PESTALOZZI Children’s Foundation

The Pestalozzi Children’s Foundation is a Swiss children’s charity, promoting peaceful cohabitation by strengthening the competencies and rights of children and adolescents.

Projects in Macedonia, Serbia and Romania
Within the projects of the Pestalozzi Children's Foundation in Macedonia, Serbia, and Romania, youth work and workshops offer adolescents the opportunity to acquire democratic behaviour, civil engagement, tolerance and cosmopolitanism and so lay the foundation for the development of peaceful coexistence.


Education helps overcome discrimination and promotes equal opportunities, particularly for disadvantaged groups in society such as minorities, people in rural areas, people without income, and, last but not least for children and young people. Nine countries in South Eastern and Central Europe support the “decade of Roma-integration”, the first coordinated programme to fight the marginalisation of the Roma people, Europe’s largest stateless minority. Education is one of its four main focal points.
The Pestalozzi Children’s Foundation supports comprehensive initiatives in Romania, Macedonia and Serbia that are aimed at integrating Roma children and adolescents into schools. In joint collaboration with local organisations and Roma organisations in selected cities and schools, the Foundation endeavours to develop a method for enrolling and supporting Roma children in schools.

Poverty, instable governments, and the lack of common values and objectives hinder the modernisation of society at all levels. Wide-spread unemployment, social inequality and an antiquated education system foster a level of resignation that is particularly dangerous among young people. Xenophobic aggression is a common phenomenon, and schools are not immune to this.

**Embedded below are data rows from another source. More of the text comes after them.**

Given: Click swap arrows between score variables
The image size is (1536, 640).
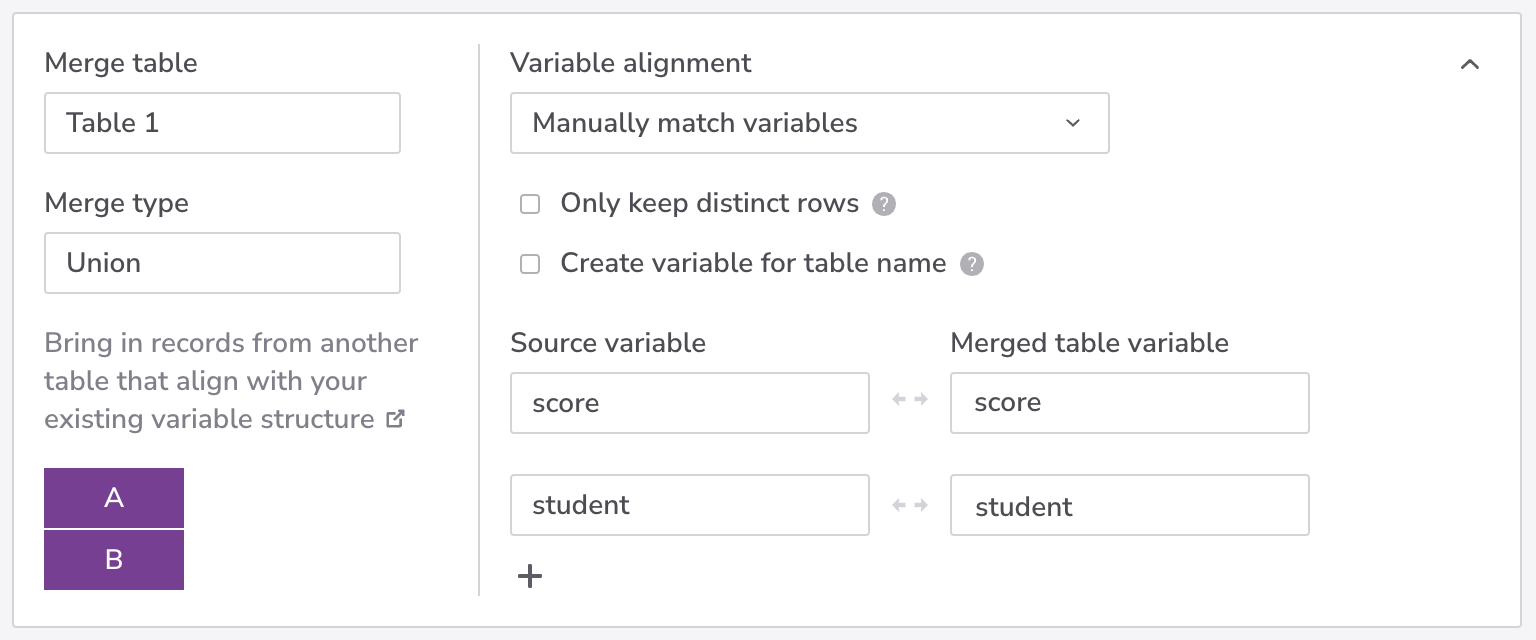Looking at the screenshot, I should point(909,400).
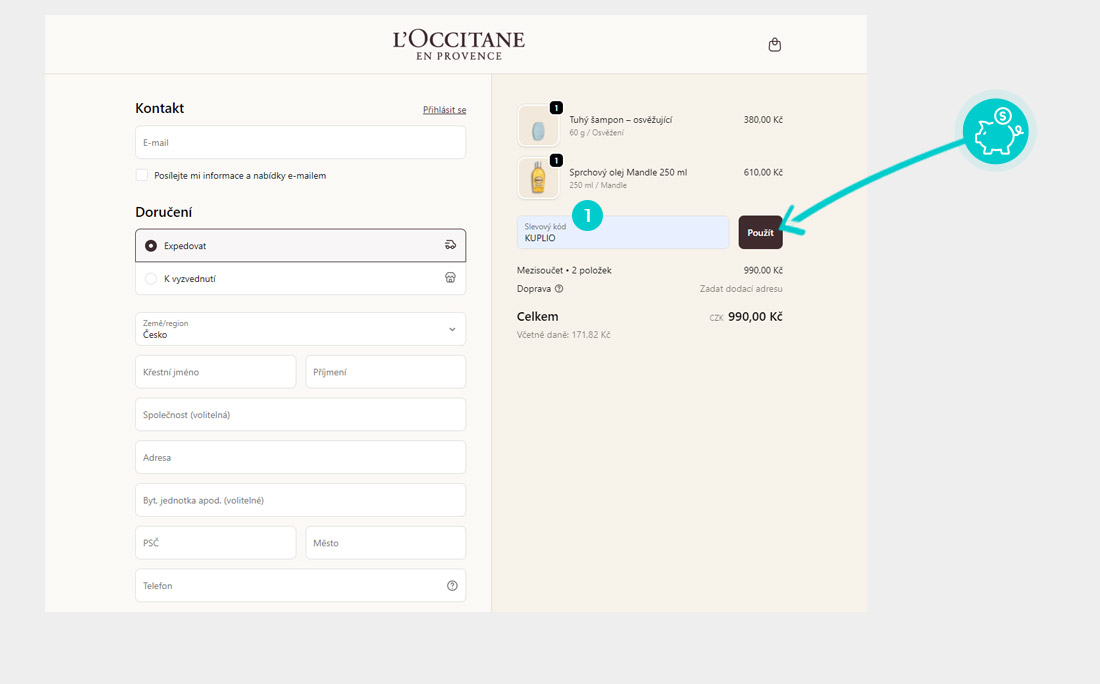1100x684 pixels.
Task: Click the teal piggy bank icon
Action: tap(995, 132)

The aim of all projects in South Eastern Europe is to overcome prejudice and marginalisation and to build a modern democratic society.
The Pestalozzi Children’s Village in Trogen hosts another type of exchange. Every year, 2000 children and adolescents from Eastern Europe as well as Switzerland stay at the Village. They have the opportunity to interact in a supervised framework with young people from cultures that were previously unknown to them, thereby allowing strangers to become friends.
The training course “emPower – Intercultural Leadership Programme for Young Adults” completes the range of educational projects of the Pestalozzi Children’s Foundation. Young people from different countries are trained in intercultural education in the Children’s Village in Trogen.

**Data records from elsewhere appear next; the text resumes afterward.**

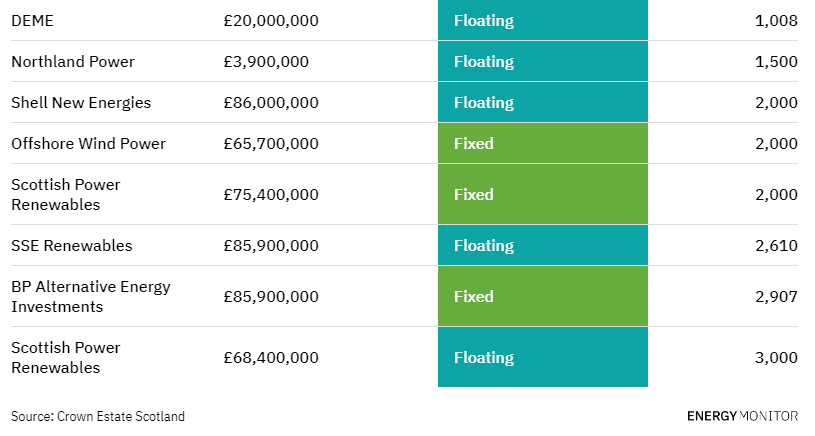Click the Fixed cell in the BP row
815x436 pixels.
click(543, 296)
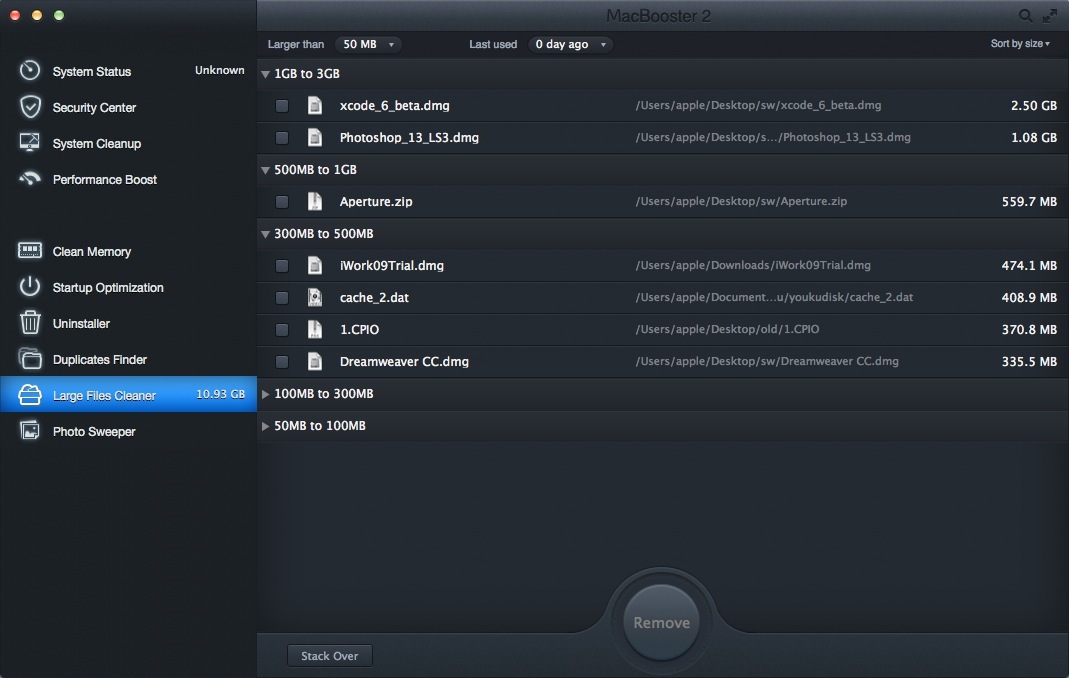The height and width of the screenshot is (678, 1069).
Task: Select the Duplicates Finder folder icon
Action: point(30,359)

Living together - Peaceful co-existence among adolescents
Adolescents from different ethnic and cultural backgrounds co-exist peacefully and are beginning to build a modern, democratic society together. The Pestalozzi Children’s Foundation supports activities in Serbia to tear down barriers.
Serbia is a country where life can be difficult for minorities, even though they make up approximately a quarter of the population. Hungarians, Albanians, Roma, members of around 20 other ethnic groups and refugees from neighbouring countries are constantly exposed to each other: at school, during sporting events and in their leisure time.
Children and adolescents in such an intolerant environment are the most amazing population group, particularly when they belong to an ethnic or religious minority. Yet, young people still manage to broaden their horizons. They are beginning to build a modern, democratic society and are actively supported by the Pestalozzi Children’s Foundation.


Living together - Workshops for adolescents
In cooperation with the Child Rights Centre Belgrade and Panonija, the Pestalozzi Children’s Foundation has developed a network of local partner organisations from across the country. Workshops give these young people the chance to get to know themselves and each other, and to learn from and with their peers. This enables the dismantling of cultural barriers.

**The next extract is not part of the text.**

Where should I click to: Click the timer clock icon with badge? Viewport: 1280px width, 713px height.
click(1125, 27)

Education for Roma children
In a third project the Pestalozzi Children’s Foundation supports a comprehensive initiative to integrate Roma children and adolescents in schools. Starting primary school at the age of seven is not a given for Roma children in Serbia. The aim of this initiative is to enable Roma children to go to school and complete their compulsory education. Qualifications on leaving school will improve their chances to find work. In this regard, education becomes an integral aspect of fighting poverty.